# Tracts for evangelizing Roman Catholics



## MichaelNZ

The other day when I was doing door-to-door evangelism, I came across at least one Catholic. I did have generic tracts (Living Waters Million Dollar Bill) with me, but I would like something more specifically addressing the problems with Roman Catholicism and showing Catholics the true Gospel. I am planning to write one myself.

Does anyone know of any tracts addressing such a topic? 

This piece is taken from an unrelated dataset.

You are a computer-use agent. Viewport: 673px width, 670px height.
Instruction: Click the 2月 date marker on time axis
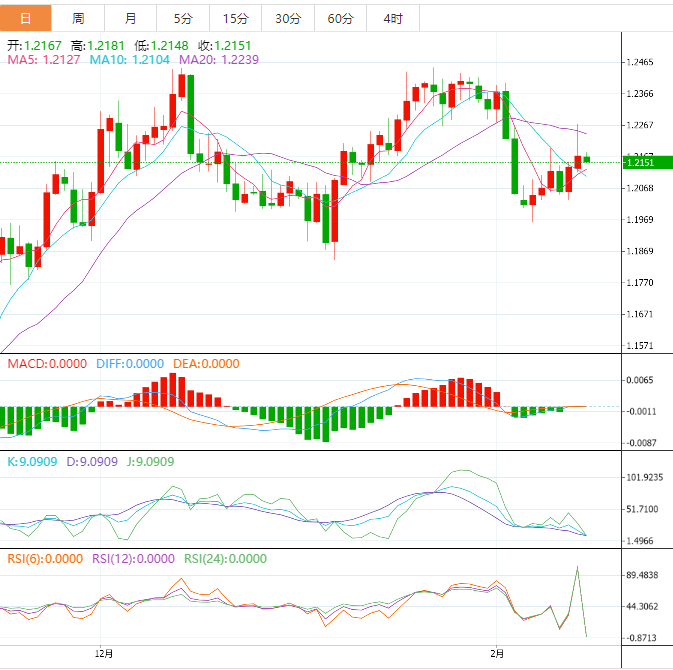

Due to my location in New Zealand, I'd prefer something that I was free to print out rather than something that I have to order from overseas and pay shipping costs on.


----------



## earl40

My favorite is to use the pronouncements against us protestants on justification. That leads to great fruitful conversations. After I am done "evangelizing" I invite then to church to be evangelized.


----------



## Josh Williamson

Check out Welcome to Proclaiming the Gospel - They've got some excellent tracts aimed at Roman Catholics.


----------



## Antipas_14

I'm a recent convert from Roman Catholicism, just began my journey into the reformed faith about a year ago. The odd thing is, my conversion happened was seemingly unprompted by any individual. What I mean is, I decided to start reading the bible more, praying, and listening to protestant preaching. At the time I thought I knew the difference between Roman Catholicism and protestantism, but I had no clue. My wife and I, she being a former devout Catholic, (even worked at the Catholic diocese of Grand Rapids a few years ago) are now proud of our reformed Christian faith and try to evangelize our own families. This whole journey has been amazing, and seeing how it was God who initiated it, who brought me to life after being spiritually dead is a testament to His Mercy and greatness.

One of the most effective methods I just started to notice is, most Roman Catholics have no idea what they believe. Some do, but most are in the dark on what the mass does/is. I have been teaching my family about the fear of God. I keep pressing that, then later move on to the sacrifice of the mass. I seldom get into debates about transubstantiation. Keep emphasizing the danger of the sacrifice of the mass. What ends up happening, or at least in my family's case, is they keep questioning what is going on at the mass while they are there every Sunday. 

Most of my family seemed to understand the doctrine of justification right away. Everyone, however, thought they could believe the reformed teaching on justification and still go to mass, week in and week out. So the next step was teaching them that if they are offending God by partaking in the sacrifice of the mass, they could be in danger. They all are skeptical of Roman Catholicism now, but have not come out yet. I wait, hope and pray with patience, but it is a gift watching them seemingly slowly convert. In my opinion, most Roman Catholics don't know a whole lot about catholicism, and actually think like a protestant. One thing I kept noticing with my family was none seemed to understand what they believed, so when i asked them questions about their catholic faith, they didn't have an initial answer, but rather would look up online their own beliefs and had to actually learn what Roman Catholicism actually is all about. 

I have been debating writing a book about the experience and how to talk evangelize Roman Catholics. I have learned a lot, but also realize I have much to learn. I'm not sure if something like that exists, but could be very helpful. 

Anyway, although I don't have any tracts, I can say RC Sproul's teaching on Justification was the most helpful for me. I try to teach John Knox and John Calvin's views on the mass as well, but only after checking their understanding on justification.


----------



## MichaelNZ

Josh Williamson said:


> Check out Welcome to Proclaiming the Gospel - They've got some excellent tracts aimed at Roman Catholics.



Thanks. That site looks very good. Unfortunately I'm a college student with not much money so I was looking for something I could print out myself.

I have written one of my own. Please tell me what you think and feel free to use it as much as you want (PM me if you want the Publisher editable file): https://drive.google.com/file/d/0B999PYCKKR0-RWlwMnYtNk9vX0U/view?usp=sharing


----------



## PuritanCovenanter

You might be interested in Richard Bennett's work. http://www.bereanbeacon.org/en/


----------



## Matthew Willard Lankford

Chapel Library has a very good tract: www.chapellibrary.org/files/4113/7643/3402/wrcf.pdf

Richard Bennett's Berean Beacon is also very good: \
English: http://www.bereanbeacon.org/articles/#gnfc
Spanish: http://www.bereanbeacon.org/es/


----------